The entrepreneur, along with two of his most senior former lieutenants, was charged by the Securities and Exchange Commission, the US stock market regulator, with violating disclosure rules when Dell was relying heavily on secret rebate payments from Intel, the maker of computer chips, to meet Wall Street profit forecasts.

Kevin Rollins, a former chief executive, and James Schneider, a former chief financial officer, will pay $4m and $3m respectively, while the company itself is also paying $100m to settle the fraud charges against it. Dell had disclosed a provision for the settlement in its last financial results.
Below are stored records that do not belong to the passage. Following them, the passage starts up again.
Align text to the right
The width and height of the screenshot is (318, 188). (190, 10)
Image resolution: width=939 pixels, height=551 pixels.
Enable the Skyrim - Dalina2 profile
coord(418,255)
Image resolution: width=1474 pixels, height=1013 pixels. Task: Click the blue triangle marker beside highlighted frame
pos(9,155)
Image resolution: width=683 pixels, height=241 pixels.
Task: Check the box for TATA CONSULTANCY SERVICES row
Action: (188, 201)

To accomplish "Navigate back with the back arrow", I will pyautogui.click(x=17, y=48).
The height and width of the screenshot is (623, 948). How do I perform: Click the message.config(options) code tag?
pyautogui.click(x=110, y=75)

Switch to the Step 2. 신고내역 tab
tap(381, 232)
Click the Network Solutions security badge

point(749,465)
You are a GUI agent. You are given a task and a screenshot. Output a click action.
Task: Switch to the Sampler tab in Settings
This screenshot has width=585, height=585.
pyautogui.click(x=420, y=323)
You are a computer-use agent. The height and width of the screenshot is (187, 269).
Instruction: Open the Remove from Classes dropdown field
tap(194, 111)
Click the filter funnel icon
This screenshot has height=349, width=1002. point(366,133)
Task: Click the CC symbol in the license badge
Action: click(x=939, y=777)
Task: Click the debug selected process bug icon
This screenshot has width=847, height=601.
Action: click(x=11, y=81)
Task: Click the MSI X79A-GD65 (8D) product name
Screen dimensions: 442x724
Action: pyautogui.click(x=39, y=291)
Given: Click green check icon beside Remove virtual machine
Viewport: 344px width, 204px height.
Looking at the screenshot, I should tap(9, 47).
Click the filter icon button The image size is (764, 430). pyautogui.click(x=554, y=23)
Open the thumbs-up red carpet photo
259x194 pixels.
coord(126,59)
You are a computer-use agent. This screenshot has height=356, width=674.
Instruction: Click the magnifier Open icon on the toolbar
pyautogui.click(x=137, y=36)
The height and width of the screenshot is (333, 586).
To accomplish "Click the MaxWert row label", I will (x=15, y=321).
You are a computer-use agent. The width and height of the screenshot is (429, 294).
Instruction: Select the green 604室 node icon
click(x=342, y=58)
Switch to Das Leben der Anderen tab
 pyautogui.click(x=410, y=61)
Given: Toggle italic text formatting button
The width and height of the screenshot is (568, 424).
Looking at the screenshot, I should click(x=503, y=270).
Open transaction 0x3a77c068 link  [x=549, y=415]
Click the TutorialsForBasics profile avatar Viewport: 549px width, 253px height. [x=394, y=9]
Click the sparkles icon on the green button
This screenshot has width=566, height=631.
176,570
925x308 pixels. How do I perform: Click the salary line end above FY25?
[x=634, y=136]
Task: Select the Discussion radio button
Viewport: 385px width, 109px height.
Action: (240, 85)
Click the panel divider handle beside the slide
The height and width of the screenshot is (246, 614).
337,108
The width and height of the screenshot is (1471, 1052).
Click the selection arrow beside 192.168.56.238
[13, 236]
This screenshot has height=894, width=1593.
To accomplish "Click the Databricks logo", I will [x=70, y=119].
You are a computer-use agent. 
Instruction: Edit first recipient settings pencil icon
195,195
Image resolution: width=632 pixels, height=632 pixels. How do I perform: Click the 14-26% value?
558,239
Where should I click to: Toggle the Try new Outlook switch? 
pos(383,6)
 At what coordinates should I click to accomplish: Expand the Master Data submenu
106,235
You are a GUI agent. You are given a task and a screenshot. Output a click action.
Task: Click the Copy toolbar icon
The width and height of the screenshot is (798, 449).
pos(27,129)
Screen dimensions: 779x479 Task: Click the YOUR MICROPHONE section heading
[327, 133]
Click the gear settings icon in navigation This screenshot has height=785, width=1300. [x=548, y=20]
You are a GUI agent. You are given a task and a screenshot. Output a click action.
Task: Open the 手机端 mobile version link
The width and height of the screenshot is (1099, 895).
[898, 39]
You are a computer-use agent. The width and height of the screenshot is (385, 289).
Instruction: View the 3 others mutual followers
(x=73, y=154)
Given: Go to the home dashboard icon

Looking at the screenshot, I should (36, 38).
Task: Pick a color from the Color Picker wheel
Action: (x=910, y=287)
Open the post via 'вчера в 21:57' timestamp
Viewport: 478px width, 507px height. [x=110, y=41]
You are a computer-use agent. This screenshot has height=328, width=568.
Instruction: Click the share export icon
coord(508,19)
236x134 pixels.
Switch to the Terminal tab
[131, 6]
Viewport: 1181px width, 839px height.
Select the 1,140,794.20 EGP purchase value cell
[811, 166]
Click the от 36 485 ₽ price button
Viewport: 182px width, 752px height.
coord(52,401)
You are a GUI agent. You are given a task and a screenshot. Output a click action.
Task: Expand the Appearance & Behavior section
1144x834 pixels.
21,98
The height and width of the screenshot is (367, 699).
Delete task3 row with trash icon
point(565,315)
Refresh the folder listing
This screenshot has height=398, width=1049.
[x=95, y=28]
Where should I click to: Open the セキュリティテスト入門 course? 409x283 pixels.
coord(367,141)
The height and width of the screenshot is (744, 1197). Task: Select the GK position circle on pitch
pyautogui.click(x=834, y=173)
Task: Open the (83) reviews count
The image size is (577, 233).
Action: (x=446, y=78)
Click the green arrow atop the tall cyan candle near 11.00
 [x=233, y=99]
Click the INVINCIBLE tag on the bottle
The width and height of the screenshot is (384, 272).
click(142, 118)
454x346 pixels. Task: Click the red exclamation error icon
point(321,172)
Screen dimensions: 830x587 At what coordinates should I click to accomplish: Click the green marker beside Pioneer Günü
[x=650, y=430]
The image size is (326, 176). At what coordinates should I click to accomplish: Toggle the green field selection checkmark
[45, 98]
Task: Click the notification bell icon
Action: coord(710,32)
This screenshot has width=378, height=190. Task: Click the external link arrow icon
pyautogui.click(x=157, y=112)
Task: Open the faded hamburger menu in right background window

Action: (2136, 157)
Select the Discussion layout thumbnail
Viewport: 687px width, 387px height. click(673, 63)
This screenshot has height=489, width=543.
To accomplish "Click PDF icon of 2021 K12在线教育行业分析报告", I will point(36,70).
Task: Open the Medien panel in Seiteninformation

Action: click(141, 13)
The SEC says that all of Dell's financial results between 2002 and 2006 were tainted by the deception, first because Mr Dell and his lieutenants failed to disclose the company's reliance on Intel's rebates, and then by failing to explain the real cause of the profit warnings that ensued when the rebates stopped.

"Dell manipulated its accounting over an extended period to project financial results that the company wished it had achieved but could not," said Christopher Conte, associate director of the SEC's enforcement division. "Dell was only able to meet Wall Street targets consistently during this period by breaking the rules. The financial results that public companies communicate to the investing public must reflect reality."

Robert Khuzami, the director of the enforcement division, said: "Accuracy and completeness are the touchstones of public company disclosure under the federal securities laws. Michael Dell and other senior Dell executives fell short of that standard repeatedly over many years, and today they are held accountable."